Des immeubles de grande valeur

Au niveau de la Conservation de la propriété foncière de Dakar, nous avons retrouvé les fiches d’identification de trois des terrains concernés par la transaction. Ce sont les titres fonciers 67/DK,6092/DK et 3966/DK

Le premier (67/DK) a une superficie de 262 680 mètres carrés.
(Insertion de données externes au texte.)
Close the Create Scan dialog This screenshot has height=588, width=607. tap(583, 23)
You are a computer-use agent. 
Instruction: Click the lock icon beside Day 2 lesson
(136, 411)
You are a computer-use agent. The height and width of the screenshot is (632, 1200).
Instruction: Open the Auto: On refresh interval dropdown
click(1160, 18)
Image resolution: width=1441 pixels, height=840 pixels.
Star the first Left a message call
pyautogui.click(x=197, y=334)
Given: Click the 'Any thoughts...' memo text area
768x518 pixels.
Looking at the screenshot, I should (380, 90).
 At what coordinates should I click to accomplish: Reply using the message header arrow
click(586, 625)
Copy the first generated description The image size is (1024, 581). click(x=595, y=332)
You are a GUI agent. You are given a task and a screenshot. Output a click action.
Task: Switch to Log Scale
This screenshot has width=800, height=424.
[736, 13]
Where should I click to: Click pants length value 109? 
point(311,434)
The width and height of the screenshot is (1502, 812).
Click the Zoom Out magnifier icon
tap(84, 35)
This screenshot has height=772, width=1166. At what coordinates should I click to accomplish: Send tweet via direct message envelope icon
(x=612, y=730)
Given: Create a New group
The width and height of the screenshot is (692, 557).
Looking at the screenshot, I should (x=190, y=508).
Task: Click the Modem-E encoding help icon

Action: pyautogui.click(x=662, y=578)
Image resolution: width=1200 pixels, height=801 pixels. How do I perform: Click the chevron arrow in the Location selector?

Il est « situé à Dakar entre le Camp des Madeleines I et la Route des Madeleines ».

 

Certains des terrains attribués à B.Investment SA sont tirés du titre foncier 67/DK, un gigantesque espace situé dans la zone des Madeleines à Dakar.png
 

En fait, explique un fonctionnaire des Impôts et Domaines, ce titre foncier s’étend en gros sur une grande partie de la Corniche-Est, dans une zone comprise entre les environs du Lagon, le Cap Manuel, le petit palais qui faisait office de résidence du premier ministre, l’ancien palais de justice et la Clinique du Cap qui fait face à la résidence de l’ambassadeur de France. «C’est une très vaste superficie qui a fait l’objet de plusieurs morcellements depuis plusieurs années », renseignent des agents de la Direction générale des impôts et domaines. Ce qui est attesté par l’un des documents officiels sortis de la Conservation foncière. 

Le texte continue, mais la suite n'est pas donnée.